[R] Fast multiple match function
Keshav Dhandhania
kshav.91 at gmail.com
Fri Apr 17 18:44:05 CEST 2015
Hi Jeff,
Indeed the data.table package does provide a much cleaner way to achieve
the same functionality, and a lot of other functionality as bonus.
Thanks for letting me know about it.
On Tue, 7 Apr 2015 at 15:41 Jeff Newmiller <jdnewmil at dcn.davis.ca.us> wrote:
> You might find the data.table package helpful. It uses an index sorted
> with a radix sort and minimizes moving the data around in memory.
> ---------------------------------------------------------------------------
> Jeff Newmiller The ..... ..... Go Live...
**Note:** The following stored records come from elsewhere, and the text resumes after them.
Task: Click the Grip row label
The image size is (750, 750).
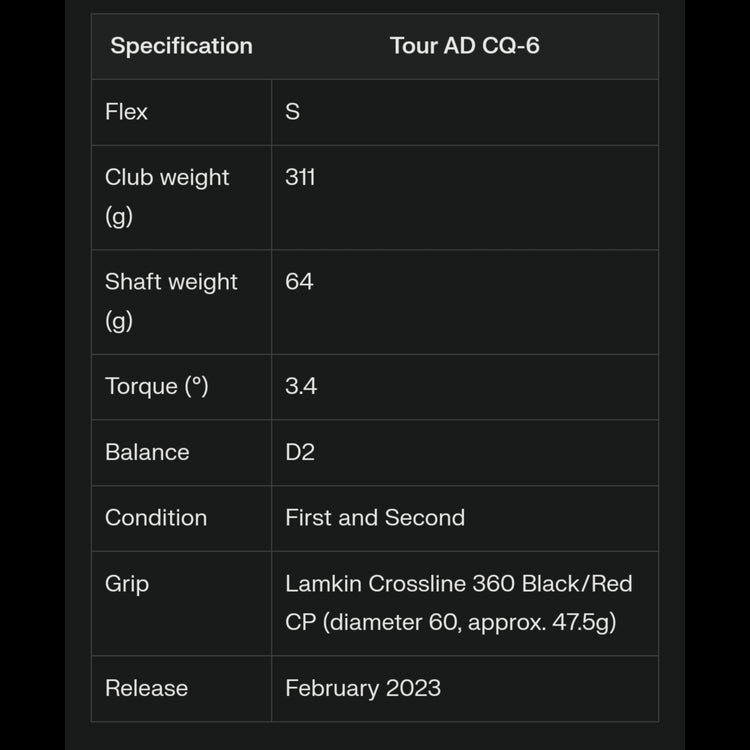Action: pyautogui.click(x=126, y=583)
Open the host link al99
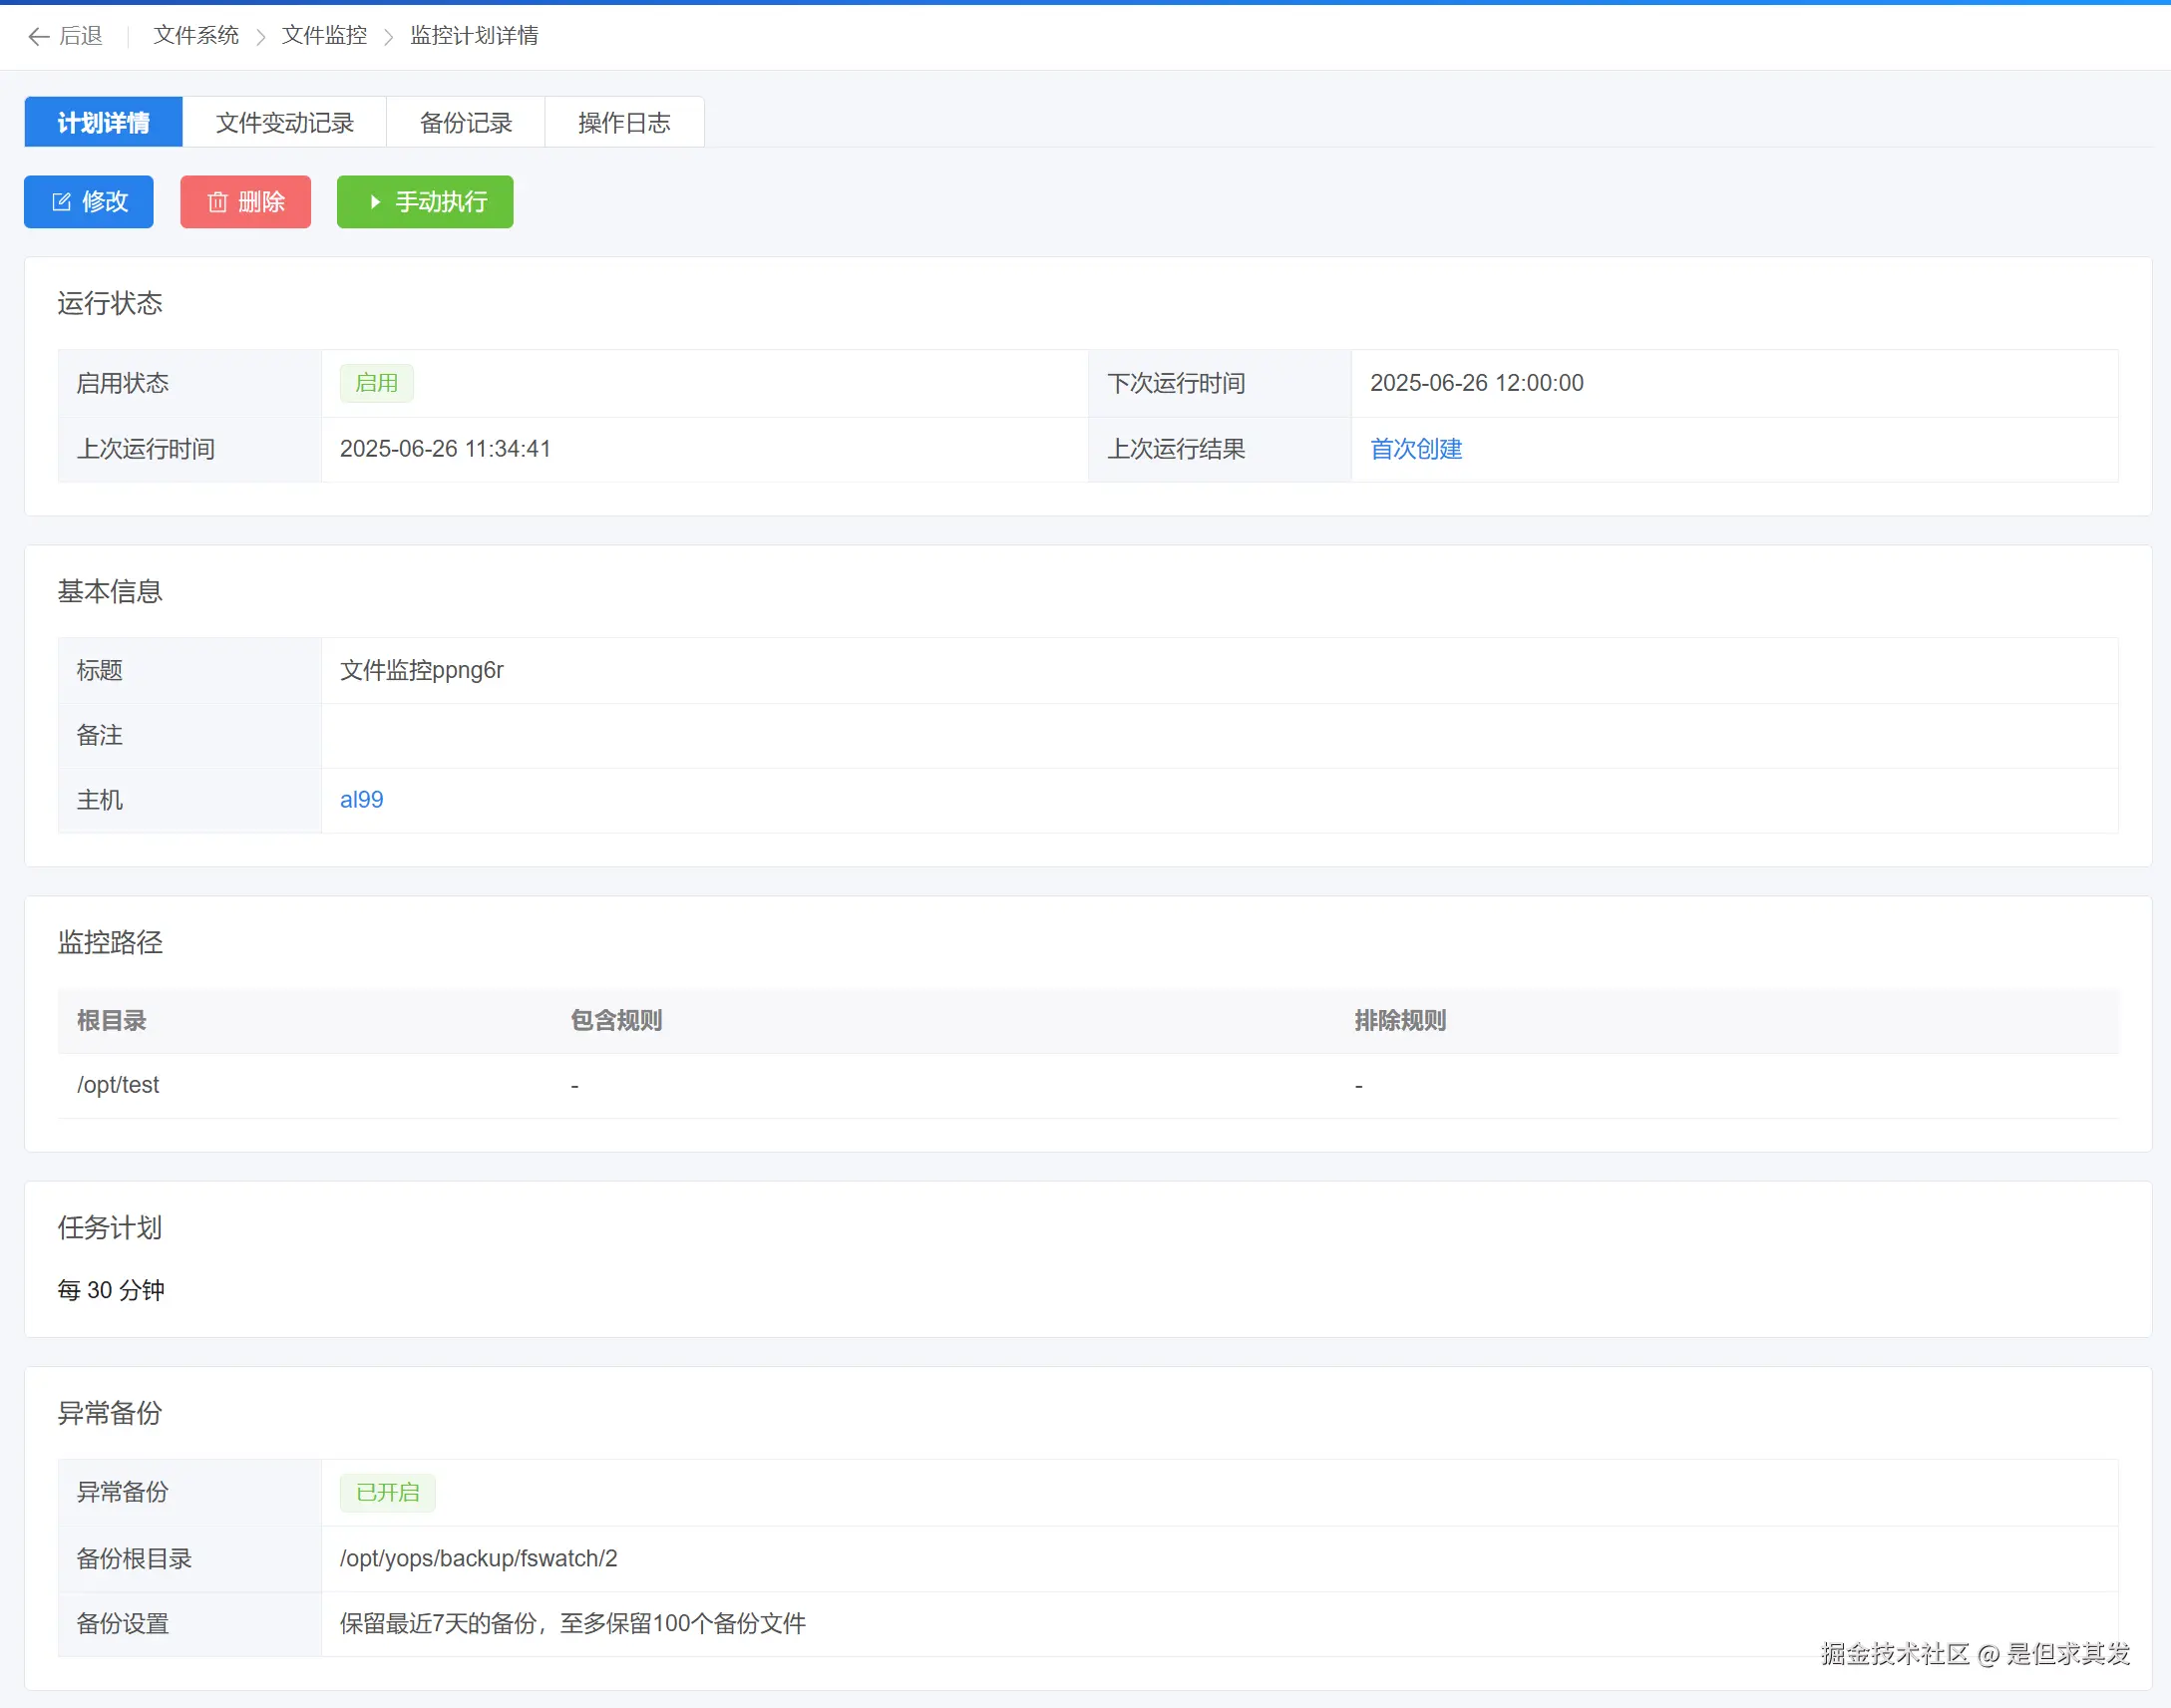 (x=361, y=800)
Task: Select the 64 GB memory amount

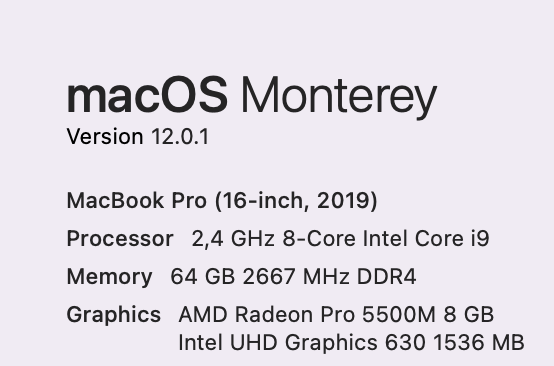Action: pyautogui.click(x=202, y=276)
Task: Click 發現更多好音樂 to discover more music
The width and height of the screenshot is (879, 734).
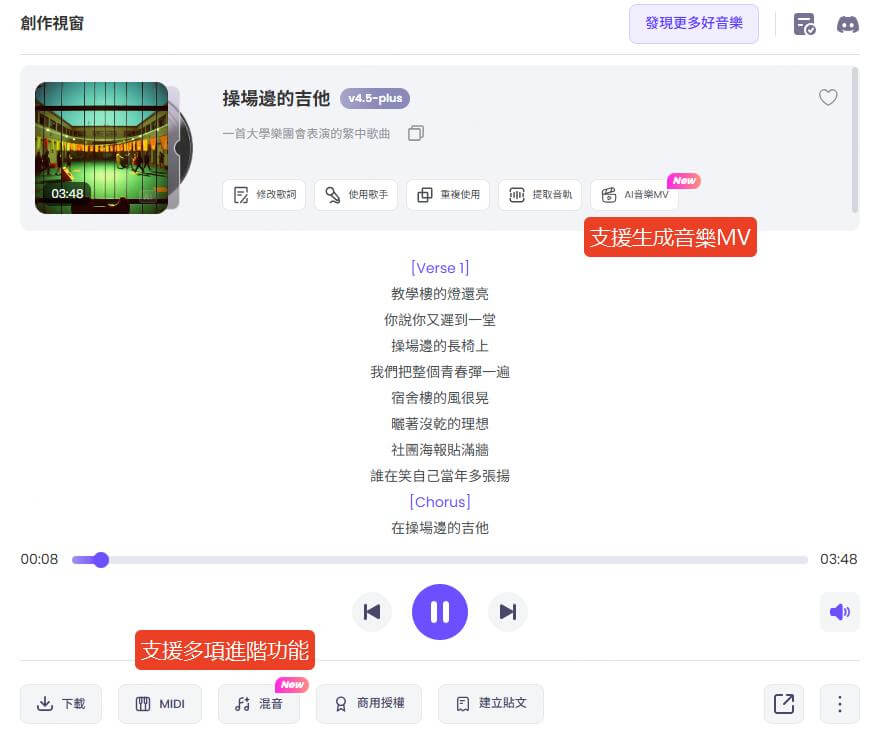Action: click(694, 24)
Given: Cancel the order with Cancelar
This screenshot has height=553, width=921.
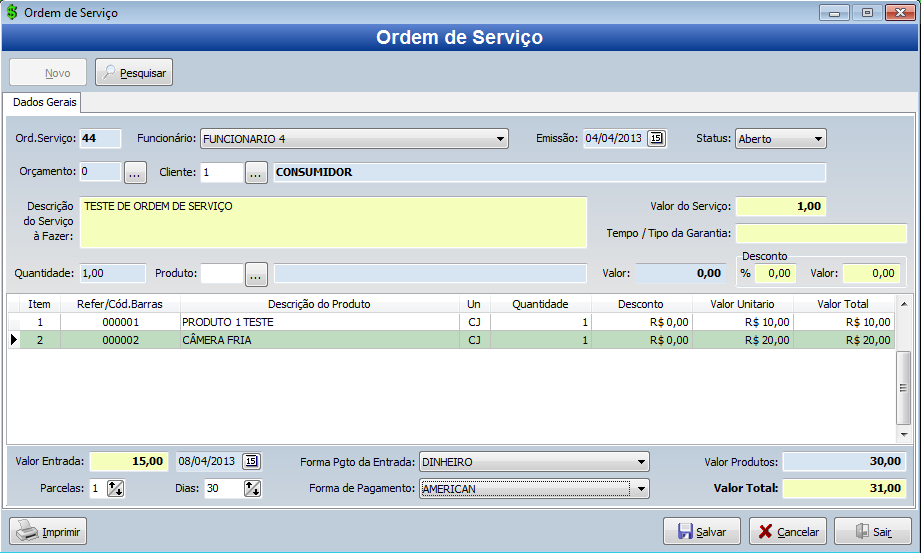Looking at the screenshot, I should pyautogui.click(x=787, y=531).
> DCN:<jdnewmil at dcn.davis.ca.us> Basics: ##.#. ##.#. Live
> Go...
> Live: OO#.. Dead: OO#.. Playing
> Research Engineer (Solar/Batteries O.O#. #.O#. with
> /Software/Embedded Controllers) .OO#. .OO#. rocks...1k
> ---------------------------------------------------------------------------
> Sent from my phone. Please excuse my brevity.
>
> On April 7, 2015 1:50:39 PM PDT, Keshav Dhandhania <kshav.91 at gmail.com>
> wrote:
> >Hi all,
> >
> >Thanks for the responses.
> >Herve's example is a good small size example of what I wanted.
> >
> >> y <- c(16, -3, -2, 15, 15, 0, 8, 15, -2)
> >> someCoolFunc(-2, y)
> >[1] 3 9
> >> someCoolFunc(15, y)
> >[1] 4 5 8
> >
> >The requirement is that I want someCoolFunc() to run in O(number of
> >matches) time, instead of O(size of y).
> >This is because y is big. And I don't know all the queries I want to
> >do up-front. And the results of some queries might change the queries
> >I want to do in the future.
> >
> >@David: I hope the above description is more clear.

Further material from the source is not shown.